Consumer Reports and numerous other advocacy groups are kicking off a nationwide campaign to crowdsource information about people’s internet speeds.

Consumer Reports launched a website, called BroadbandTogether, where internet users can take an internet speed test, upload their internet bill, and answer a few questions that will be analyzed and help Consumer Reports “to press internet service providers and government officials to deliver greater access to fair, affordable, reliable internet services.”

“The internet is not a luxury—it’s a necessity,” Marta Tellado, president and chief executive officer of Consumer Reports said in a statement. “Broadband must be available, accessible, and affordable for all, including low-income households and rural areas. For too long, the true cost and quality of internet service has been hidden and obscured. We want to shine a light on what’s really happening, so every American can have the quality internet they need to succeed today and into the future.”

As of Tuesday morning, more than 1,700 people have participated in BroadbandTogether.

The push by Consumer Reports and more than 40 other groups and media organizations comes as broadband connectivity, access, and affordability has come into the spotlight amid infrastructure talks in Washington D.C.

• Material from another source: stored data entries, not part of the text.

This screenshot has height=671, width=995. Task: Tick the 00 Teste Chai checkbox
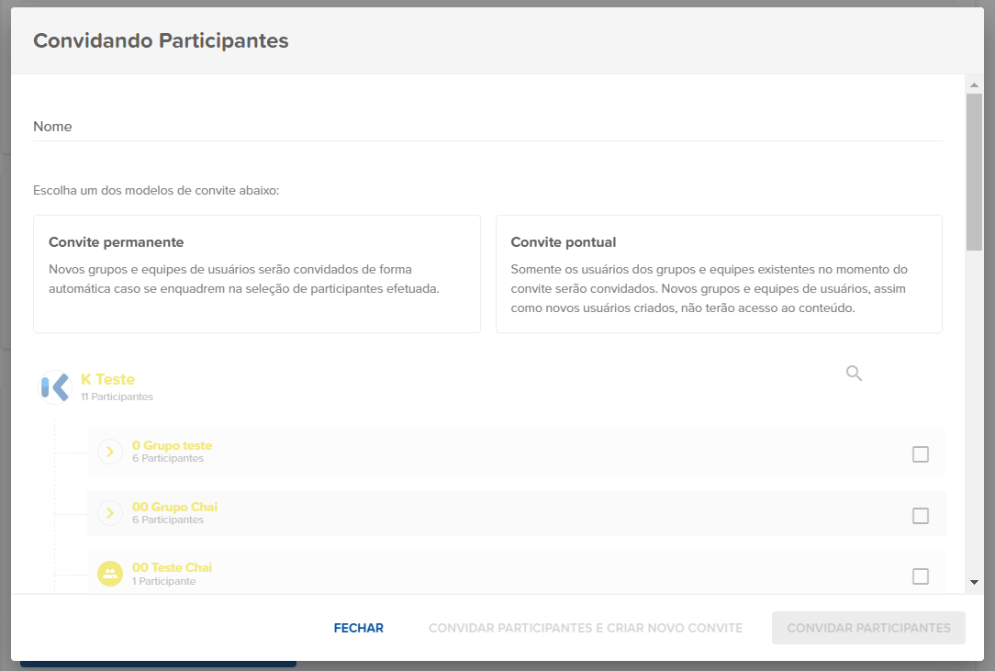click(x=920, y=576)
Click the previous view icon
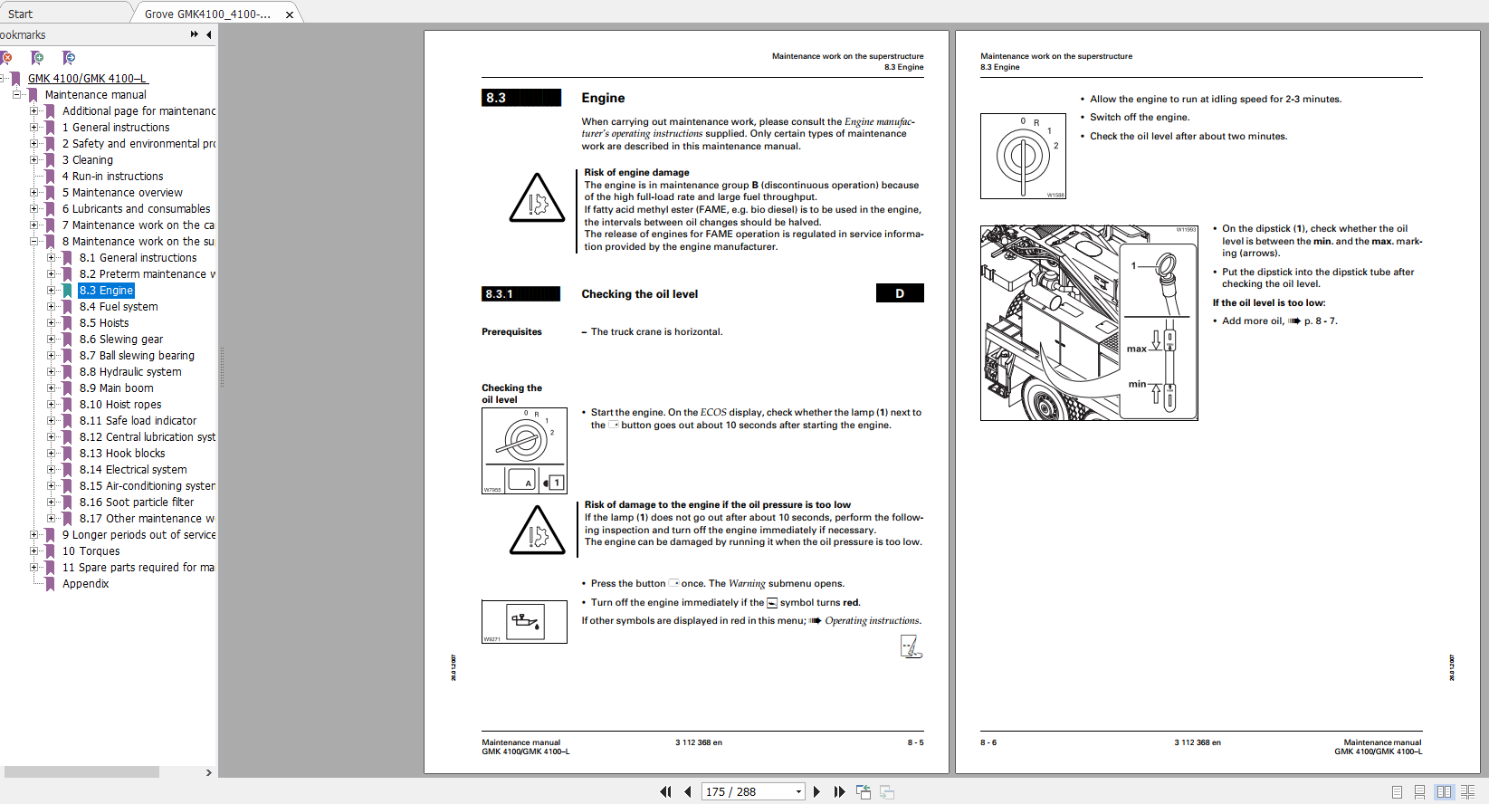The width and height of the screenshot is (1489, 804). pyautogui.click(x=864, y=791)
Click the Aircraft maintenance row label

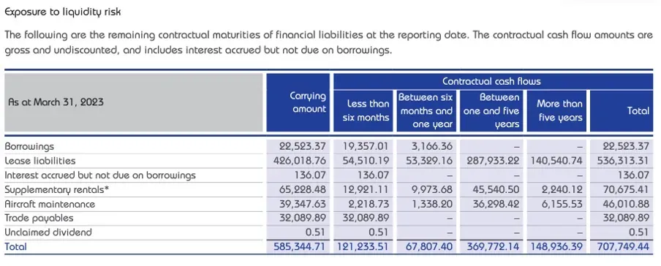(50, 204)
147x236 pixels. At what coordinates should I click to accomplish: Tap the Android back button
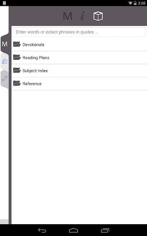click(42, 230)
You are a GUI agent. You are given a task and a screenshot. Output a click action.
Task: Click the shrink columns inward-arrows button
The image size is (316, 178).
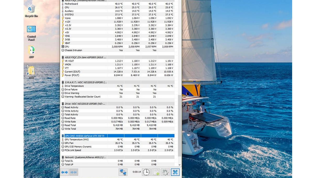coord(74,172)
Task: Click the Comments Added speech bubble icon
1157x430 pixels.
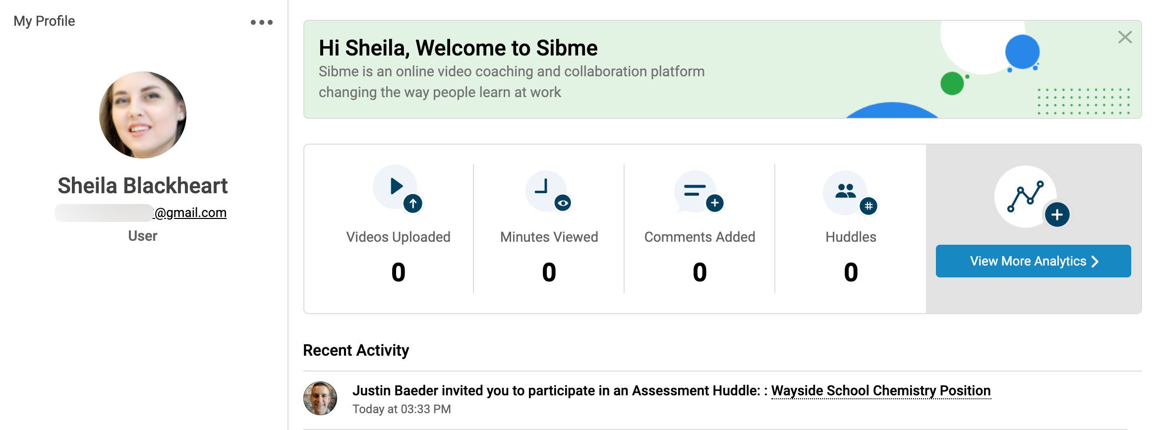Action: coord(695,192)
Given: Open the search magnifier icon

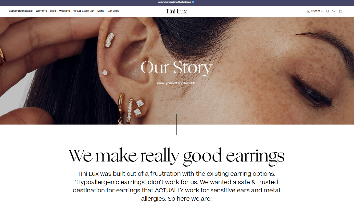Looking at the screenshot, I should tap(327, 11).
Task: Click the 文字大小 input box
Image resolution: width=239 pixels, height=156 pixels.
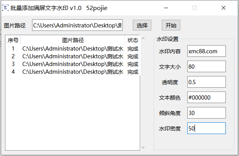Action: pyautogui.click(x=206, y=67)
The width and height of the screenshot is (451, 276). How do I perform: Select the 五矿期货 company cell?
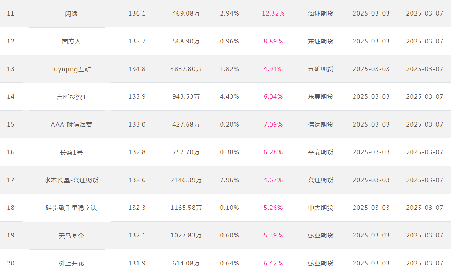[320, 69]
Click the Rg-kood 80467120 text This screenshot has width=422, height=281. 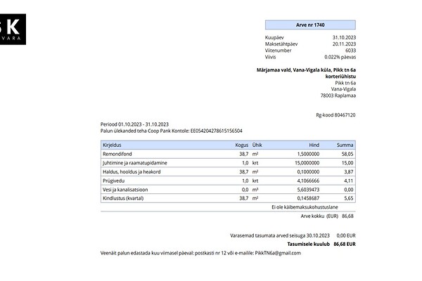[335, 115]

President Joe Biden initially pushed for $100 billion to be invested in broadband infrastructure, but that number has come down to $65 billion amid negotiations with Republicans. Congress has yet to vote on an infrastructure package.

Meanwhile, the administration last week encouraged the Federal Communications Commission (FCC) to continue to work on a “Broadband Nutrition Label” program that would give consumers basic information about internet service being offered so they could compare prices.

That same order also encouraged the FCC to restore net neutrality rules—although Biden still needs to fill out the agency—and urged the agency to prevent ISPs from making exclusivity deals with landlords that prevent tenants from having options to choose from.